# TASK TO CARRY OUT
Would you transcribe only the lines below, from the one containing "Task: Switch to the Racks preview tab" through the end of the material, exactly and with no pictures?

--- EXERCISE INPUT ---

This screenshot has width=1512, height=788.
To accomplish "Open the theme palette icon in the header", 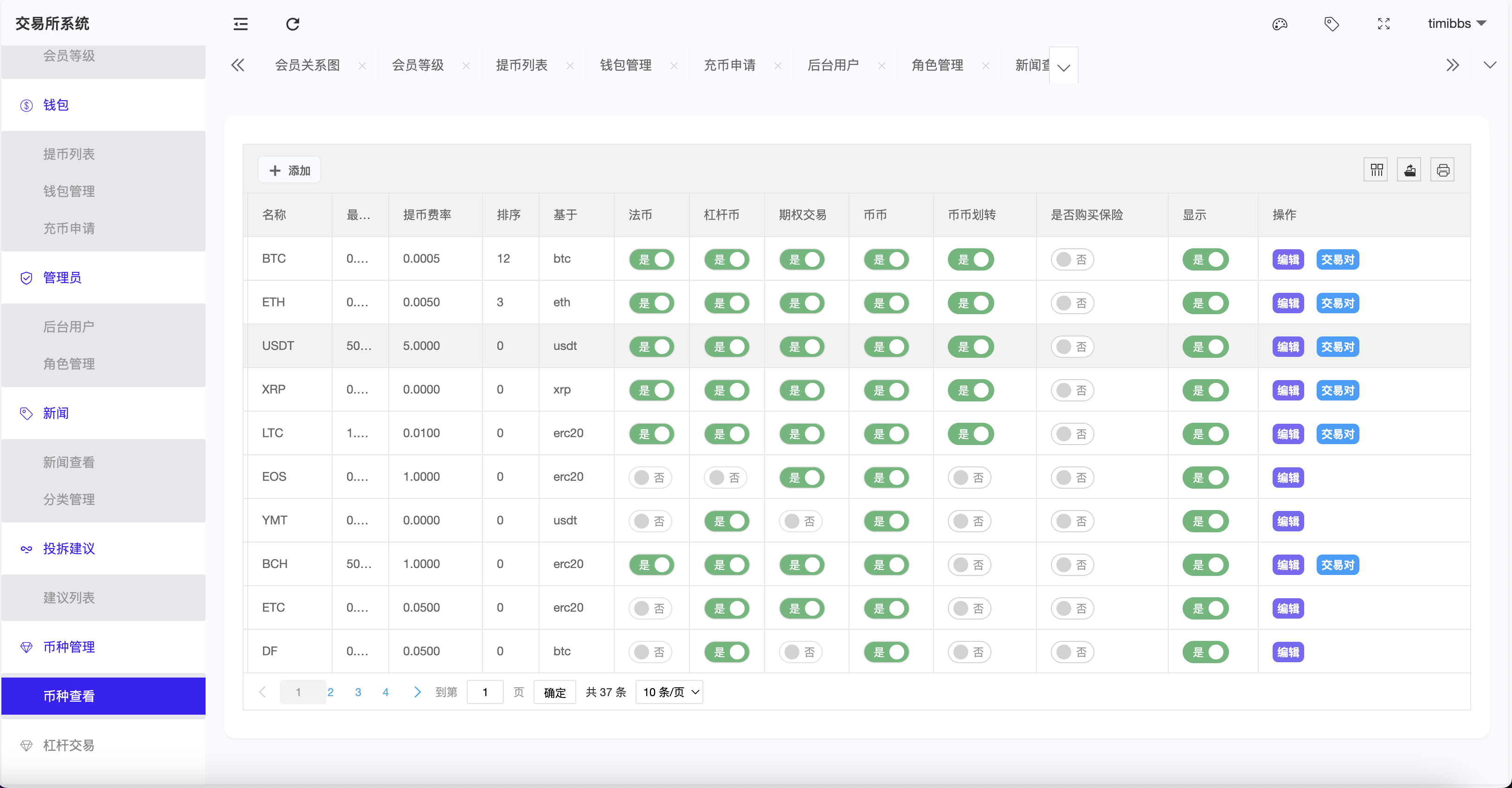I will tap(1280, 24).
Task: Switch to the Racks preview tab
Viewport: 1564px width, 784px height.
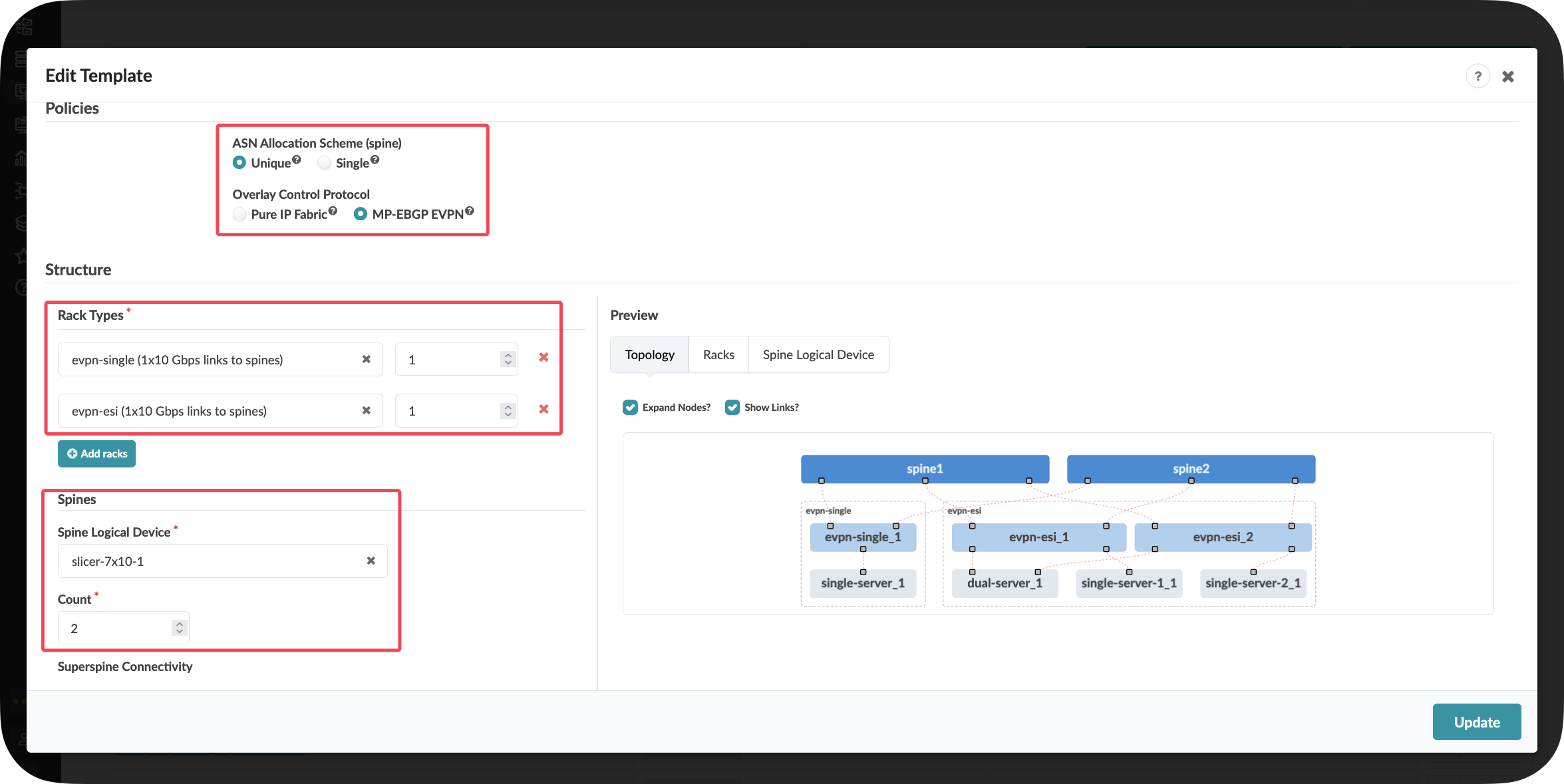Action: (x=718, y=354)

---

# EXERCISE RESPONSE
Task: Switch to the Racks preview tab
Viewport: 1564px width, 784px height.
Action: (x=718, y=354)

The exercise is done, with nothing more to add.